:: The records ::

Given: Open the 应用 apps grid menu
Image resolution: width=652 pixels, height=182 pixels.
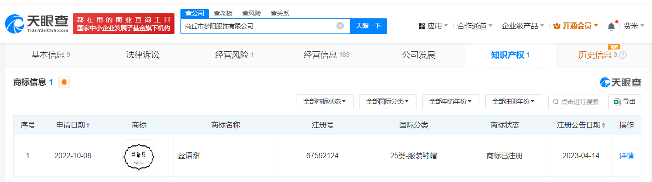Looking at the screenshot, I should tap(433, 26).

...

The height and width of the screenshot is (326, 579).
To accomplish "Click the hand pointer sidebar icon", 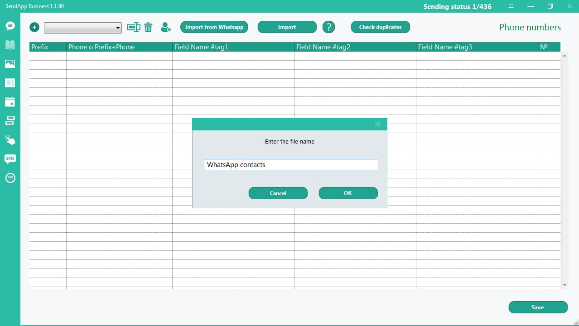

:: Work item ::
In the records above, everything from the line with "The height and" down to the line with "the hand pointer" must be duplicated exactly, both lines kept. Leave no pictures in.

:: Result for this exercise ::
The height and width of the screenshot is (326, 579).
To accomplish "Click the hand pointer sidebar icon", 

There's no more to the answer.